§ Required action:
In the data below, one line contains "Screen dimensions: 1568x771" and a later one contains "Click the video progress slider knob". Print both, with every line between them, exactly and alone.

§ Input data:

============================================================

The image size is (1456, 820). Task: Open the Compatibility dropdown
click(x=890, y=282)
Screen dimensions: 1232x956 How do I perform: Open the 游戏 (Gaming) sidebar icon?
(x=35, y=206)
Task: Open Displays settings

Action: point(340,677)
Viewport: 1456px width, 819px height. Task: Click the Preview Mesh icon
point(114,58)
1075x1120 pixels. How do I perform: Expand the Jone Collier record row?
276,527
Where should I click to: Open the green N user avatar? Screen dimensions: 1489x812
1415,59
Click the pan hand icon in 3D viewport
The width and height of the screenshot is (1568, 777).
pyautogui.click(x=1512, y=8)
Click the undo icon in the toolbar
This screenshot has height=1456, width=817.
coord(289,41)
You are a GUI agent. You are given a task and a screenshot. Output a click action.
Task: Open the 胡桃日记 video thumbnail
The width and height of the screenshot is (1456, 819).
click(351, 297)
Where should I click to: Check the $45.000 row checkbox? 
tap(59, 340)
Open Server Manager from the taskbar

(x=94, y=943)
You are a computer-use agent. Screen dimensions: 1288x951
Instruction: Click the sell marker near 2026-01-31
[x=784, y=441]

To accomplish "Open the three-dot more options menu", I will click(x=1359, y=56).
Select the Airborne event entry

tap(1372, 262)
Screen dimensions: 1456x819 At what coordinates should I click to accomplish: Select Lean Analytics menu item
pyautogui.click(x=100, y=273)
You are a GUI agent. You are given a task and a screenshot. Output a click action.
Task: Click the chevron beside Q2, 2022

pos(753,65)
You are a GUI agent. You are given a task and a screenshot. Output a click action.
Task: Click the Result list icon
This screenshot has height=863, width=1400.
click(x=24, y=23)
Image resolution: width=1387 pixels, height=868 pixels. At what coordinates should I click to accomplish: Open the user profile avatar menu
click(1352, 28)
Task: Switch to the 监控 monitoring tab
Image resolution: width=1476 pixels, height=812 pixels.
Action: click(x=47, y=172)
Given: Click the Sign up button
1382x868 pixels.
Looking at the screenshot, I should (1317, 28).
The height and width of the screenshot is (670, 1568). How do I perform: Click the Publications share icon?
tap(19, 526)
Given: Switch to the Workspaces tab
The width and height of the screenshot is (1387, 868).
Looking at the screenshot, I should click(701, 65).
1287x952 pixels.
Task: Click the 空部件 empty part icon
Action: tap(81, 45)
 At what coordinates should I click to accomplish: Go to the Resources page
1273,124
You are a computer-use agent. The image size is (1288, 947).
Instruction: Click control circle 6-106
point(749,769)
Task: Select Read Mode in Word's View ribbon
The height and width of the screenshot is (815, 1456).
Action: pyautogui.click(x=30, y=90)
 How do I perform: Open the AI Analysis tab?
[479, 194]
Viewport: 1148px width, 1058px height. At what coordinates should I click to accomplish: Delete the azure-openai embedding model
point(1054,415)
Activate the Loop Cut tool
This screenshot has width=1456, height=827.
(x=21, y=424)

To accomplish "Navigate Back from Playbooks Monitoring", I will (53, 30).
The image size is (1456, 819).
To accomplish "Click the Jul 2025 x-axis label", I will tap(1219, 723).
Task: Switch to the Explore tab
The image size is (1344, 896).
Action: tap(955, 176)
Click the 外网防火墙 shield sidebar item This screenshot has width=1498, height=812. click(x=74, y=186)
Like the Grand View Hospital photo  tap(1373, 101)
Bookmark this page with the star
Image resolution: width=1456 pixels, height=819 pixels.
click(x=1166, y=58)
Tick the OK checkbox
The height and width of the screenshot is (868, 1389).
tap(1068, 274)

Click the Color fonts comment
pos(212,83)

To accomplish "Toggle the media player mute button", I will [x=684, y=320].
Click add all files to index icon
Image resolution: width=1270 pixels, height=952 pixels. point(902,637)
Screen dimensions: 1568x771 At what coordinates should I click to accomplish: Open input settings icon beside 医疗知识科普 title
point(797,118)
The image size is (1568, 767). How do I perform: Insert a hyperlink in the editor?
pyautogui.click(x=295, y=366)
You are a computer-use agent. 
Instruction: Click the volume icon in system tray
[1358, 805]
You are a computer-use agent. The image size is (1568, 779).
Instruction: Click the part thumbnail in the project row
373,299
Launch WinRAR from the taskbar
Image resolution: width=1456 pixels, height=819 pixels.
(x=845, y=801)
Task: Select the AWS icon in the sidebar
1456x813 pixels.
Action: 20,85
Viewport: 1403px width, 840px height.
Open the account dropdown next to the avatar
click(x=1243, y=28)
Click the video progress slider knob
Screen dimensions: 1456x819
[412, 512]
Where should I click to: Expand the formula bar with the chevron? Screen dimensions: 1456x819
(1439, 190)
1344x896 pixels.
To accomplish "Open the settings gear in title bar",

============================================================

§ Result of this exercise:
Screen dimensions: 1568x771 At what coordinates should I click to accomplish: Open input settings icon beside 医疗知识科普 title
point(797,118)
The image size is (1568, 767). How do I perform: Insert a hyperlink in the editor?
pyautogui.click(x=295, y=366)
You are a computer-use agent. 
Instruction: Click the volume icon in system tray
[1358, 805]
You are a computer-use agent. The image size is (1568, 779).
Instruction: Click the part thumbnail in the project row
373,299
Launch WinRAR from the taskbar
Image resolution: width=1456 pixels, height=819 pixels.
(x=845, y=801)
Task: Select the AWS icon in the sidebar
1456x813 pixels.
Action: 20,85
Viewport: 1403px width, 840px height.
Open the account dropdown next to the avatar
click(x=1243, y=28)
Click the video progress slider knob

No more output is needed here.